This week we tested our luck without even knowing it. We had a late afternoon run down to Puerto Vallarta in the State of Jalisco which is about an hour South. We found oysters on the beach and picked up some non-essentials that we can’t buy this week because of an unexplained surprise ban on alcohol sales in the state of Nayarit. Independence Day & Jayne’s Birthday are both on the 16th September and we suspect the government wants to take the fun out of it.
We leave for home just after 10 pm. Flashes of lightening are becoming more frequent out to sea and in the mountains. We are halfway home when the sky opens. It’s almost impossible to see out of the windscreen even with all three of the Sub’s wipers going at full welly. We are pretty sure if this keeps up we will be trapped in town for the night and start making contingency plans. We keep going and manage to leave the rain behind us but suspect it is following close by. We are highly relieved to find the rivers passable and arrive home safely just as the storm catches us up. I open the back of the Sub to collect a few things and make it to the treehouse in record time. Dispute my impressively athletic speed I’m absolutely soaked to the bone.
It rains. It really rains. Hard, strong and long. We hunker down and accept our fate. The rivers will be full and impassable for some time. It could be worse. And for our neighbours that proves to be true.
The morning brings news of landslides and mud slides on the road we passed last night. San Ignacio was inundated within half an hour of us passing it. Large trucks were completely blocked in by mud. The road behind it closed due to landslides.
By mid-morning it’s still drizzling but the worst has past. The boys haven’t shown up for work which is unusual so we call them. They are confused that we don’t understand they can’t get to us. I put on my boots and jump in the Razor to explore. The road to the first small shallow river is fairly intact but the water trenches we dug are now a few feet deep and best avoided. Our small river is no longer a small or shallow river and the Razor falls into it with a surprising splash before the wheels find traction. I make my way to our gate. The rivers that have replaced the roads for the night have dragged down a bed of massive rocks as far as I can see up into the jungle. The road is gone.
I take the Razor and head to town to find out why the boys can’t make it out. A few hundred yards later I see clear why. The road-rivers have removed all the earth leaving nothing but piles of huge rocks and deep ravines. In low 4×4 I can just pass by in the Razor slowly rock hopping . It’s a superb machine but it’s on its limits and there are some bum twitching moments. I make it to the “big” river. I am stuck. Not a chance I can drive through it. It’s fast and very wide. The banks on both sides have vanished. There is nowhere to go.
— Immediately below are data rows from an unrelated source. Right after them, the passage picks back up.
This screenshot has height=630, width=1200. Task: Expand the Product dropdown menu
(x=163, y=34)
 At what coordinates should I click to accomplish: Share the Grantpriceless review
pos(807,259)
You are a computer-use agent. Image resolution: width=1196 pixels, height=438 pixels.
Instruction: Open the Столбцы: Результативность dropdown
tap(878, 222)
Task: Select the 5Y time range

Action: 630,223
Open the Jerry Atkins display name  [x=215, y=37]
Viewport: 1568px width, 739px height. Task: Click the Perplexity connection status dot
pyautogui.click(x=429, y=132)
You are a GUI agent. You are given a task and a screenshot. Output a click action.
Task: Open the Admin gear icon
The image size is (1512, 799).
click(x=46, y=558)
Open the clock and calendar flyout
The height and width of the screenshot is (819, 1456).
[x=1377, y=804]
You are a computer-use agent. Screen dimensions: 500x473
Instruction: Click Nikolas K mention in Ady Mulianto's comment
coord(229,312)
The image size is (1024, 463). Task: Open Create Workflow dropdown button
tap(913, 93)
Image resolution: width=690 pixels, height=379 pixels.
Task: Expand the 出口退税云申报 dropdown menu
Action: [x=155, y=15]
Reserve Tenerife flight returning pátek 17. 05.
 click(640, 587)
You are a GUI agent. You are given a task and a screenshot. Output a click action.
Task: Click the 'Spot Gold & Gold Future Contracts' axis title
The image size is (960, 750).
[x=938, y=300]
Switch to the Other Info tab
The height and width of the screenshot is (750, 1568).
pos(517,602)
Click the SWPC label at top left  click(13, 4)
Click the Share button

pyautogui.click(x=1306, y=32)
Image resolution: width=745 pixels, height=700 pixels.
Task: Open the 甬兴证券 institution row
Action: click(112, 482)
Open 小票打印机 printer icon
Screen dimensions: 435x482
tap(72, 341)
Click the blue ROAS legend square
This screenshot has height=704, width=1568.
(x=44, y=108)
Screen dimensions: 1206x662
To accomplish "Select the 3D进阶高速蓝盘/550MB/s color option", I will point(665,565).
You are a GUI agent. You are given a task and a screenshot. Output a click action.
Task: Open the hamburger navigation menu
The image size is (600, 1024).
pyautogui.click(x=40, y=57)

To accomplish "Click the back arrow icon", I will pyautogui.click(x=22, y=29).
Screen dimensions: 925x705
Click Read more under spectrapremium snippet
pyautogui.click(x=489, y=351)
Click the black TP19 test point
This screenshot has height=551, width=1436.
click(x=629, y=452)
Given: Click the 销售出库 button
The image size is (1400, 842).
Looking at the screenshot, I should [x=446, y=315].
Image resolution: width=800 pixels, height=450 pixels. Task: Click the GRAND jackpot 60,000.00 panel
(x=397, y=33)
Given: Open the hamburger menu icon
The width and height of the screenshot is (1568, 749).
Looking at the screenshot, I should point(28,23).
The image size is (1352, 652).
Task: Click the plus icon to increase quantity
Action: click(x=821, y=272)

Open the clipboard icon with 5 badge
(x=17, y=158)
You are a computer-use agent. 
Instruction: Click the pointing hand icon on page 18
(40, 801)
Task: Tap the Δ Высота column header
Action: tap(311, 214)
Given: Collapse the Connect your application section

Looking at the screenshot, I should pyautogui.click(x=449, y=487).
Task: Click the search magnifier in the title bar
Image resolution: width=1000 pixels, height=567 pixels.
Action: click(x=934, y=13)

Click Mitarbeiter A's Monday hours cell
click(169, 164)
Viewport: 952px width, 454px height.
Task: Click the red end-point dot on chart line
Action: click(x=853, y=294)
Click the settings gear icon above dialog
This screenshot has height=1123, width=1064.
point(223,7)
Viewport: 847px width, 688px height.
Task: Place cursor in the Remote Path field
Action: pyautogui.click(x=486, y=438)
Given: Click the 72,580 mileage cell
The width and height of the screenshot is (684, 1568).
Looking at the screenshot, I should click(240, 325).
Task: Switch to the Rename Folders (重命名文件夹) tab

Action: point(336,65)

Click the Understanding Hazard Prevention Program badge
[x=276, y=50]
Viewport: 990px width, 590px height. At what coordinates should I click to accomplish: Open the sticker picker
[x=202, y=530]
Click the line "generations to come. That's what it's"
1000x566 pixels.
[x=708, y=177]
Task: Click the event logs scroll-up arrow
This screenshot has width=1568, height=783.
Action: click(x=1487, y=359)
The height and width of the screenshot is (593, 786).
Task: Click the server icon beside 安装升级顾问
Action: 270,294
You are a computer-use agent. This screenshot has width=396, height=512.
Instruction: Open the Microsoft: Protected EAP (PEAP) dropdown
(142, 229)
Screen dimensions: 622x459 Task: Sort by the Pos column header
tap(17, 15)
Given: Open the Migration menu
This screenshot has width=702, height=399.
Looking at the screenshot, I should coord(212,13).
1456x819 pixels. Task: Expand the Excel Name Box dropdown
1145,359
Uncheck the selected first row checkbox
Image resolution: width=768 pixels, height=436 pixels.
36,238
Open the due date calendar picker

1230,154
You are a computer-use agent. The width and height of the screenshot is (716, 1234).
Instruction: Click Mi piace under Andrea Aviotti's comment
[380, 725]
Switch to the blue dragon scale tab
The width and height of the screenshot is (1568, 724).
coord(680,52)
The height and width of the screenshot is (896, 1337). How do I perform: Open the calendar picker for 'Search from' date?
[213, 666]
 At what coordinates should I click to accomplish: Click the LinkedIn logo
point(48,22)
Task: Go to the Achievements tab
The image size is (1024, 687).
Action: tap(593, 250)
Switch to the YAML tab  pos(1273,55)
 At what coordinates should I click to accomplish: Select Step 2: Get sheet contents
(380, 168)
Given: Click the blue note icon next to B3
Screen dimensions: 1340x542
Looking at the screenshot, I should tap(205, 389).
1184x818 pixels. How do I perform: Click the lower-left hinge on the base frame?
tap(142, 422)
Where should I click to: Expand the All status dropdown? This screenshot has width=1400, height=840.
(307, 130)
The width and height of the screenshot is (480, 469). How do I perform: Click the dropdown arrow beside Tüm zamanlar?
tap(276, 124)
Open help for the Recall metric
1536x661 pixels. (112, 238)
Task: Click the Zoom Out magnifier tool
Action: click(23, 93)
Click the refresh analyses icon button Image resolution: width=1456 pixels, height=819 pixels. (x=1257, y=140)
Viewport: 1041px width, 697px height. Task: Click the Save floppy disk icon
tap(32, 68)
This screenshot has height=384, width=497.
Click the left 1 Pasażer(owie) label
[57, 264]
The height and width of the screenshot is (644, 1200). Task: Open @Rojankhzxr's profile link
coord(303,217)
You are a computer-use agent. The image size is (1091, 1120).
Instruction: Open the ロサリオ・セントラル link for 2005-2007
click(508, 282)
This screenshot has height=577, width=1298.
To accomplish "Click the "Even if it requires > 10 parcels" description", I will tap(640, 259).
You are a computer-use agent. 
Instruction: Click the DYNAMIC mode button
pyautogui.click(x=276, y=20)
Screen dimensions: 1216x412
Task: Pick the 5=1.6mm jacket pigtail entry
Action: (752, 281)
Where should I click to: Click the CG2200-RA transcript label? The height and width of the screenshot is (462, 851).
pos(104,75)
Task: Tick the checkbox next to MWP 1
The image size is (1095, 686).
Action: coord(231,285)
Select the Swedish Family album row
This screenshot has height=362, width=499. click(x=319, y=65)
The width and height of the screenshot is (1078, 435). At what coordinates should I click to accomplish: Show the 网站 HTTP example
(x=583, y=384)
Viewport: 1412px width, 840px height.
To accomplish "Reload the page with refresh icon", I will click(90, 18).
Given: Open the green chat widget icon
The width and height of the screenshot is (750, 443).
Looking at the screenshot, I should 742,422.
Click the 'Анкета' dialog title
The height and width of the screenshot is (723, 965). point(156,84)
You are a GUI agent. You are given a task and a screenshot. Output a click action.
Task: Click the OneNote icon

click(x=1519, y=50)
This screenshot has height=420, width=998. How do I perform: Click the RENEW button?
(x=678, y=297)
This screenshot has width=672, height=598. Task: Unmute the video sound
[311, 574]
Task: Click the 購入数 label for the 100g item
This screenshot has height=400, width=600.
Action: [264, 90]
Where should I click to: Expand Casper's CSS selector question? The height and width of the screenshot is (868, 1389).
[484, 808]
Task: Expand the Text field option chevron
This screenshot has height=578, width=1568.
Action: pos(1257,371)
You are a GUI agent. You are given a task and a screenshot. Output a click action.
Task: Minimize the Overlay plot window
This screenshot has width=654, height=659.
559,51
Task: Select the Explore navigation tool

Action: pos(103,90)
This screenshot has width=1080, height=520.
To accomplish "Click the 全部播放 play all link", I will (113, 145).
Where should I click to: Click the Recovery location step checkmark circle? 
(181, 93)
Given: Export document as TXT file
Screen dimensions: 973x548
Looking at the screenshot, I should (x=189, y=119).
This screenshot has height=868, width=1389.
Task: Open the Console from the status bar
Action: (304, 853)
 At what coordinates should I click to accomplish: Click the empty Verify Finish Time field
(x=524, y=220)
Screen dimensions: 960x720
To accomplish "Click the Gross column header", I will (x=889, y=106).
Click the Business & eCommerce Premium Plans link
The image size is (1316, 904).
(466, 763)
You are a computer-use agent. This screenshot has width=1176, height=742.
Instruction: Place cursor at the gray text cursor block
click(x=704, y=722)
On our side of the big river is Rogelio’s house that he built when he constructed our cabanas. I can’t reach him as there is a smaller but equally fast-moving feeder river between us. He and his wife and his teenage son live in the three-room structure. They are out front with a bunch of guys with shovels and things do not look normal. We shout at each other above the noise of the water in Spanish. He has had some problems I don’t fully understand so I carefully drive home, collect a shovel and walk back to see if I can help.
I manage to jump a few deep holes and wade across the feeder river leaning on my shovel for stability. I get to his house and see piles of furniture and clothes soaked and covered in thick glue-like mud. The banks of the feeder river above the organic farm opposite broke in the early hours and a wall of mud and water poured down the hill. It took out all the tobacco crop, fences and chicken houses before colliding with the river and pouring into Rogelio’s place. Every room in his house is under a few inches of wet mud and the area around it has up to a few feet of mud. He has lost pretty much everything he has. It’s a disaster.
Everyone is out to help. The organic farm is storing everything that can be saved and a large tractor and trailer is brought in to cross the big river. A large earth moving machines starts shifting the worst of the outside mud and we take it in shifts to dig out the rooms inside. It’s hard, hot work. It’s amazing how relaxed Rogelio and his family are. There is just a fatalistic acceptance that shit happens. No one was hurt. All will be better tomorrow, maybe.
Our issues with the road are certainly put into perspective. Some days later we manage to get a machine out to help us and we now have a very impressive flat wide, rock free road. We have never had one of those before. We don’t exactly want to encourage people to come up and bother us but it’s sort of bad form to have half a mile of rocks discouraging them.
Jayne’s birthday went rather well with a great feed on the beach in Sayulita followed by tres leches cake from the famous cake lady in the square. Mexican Independence Day was duly celebrated with the alcohol ban partially lifted at the last minute for no apparent reason so we were legally able to drink tequila with dinner and have a beer or two afterward. All rather civilised for a change.
The community is getting together to donate furniture and better stuff for Rogelio and his family. The roads work well and the rivers are passable. Only potentially a month or so of dampness left to cope with and eventually we get to dry out and smell a lot better. Can’t wait.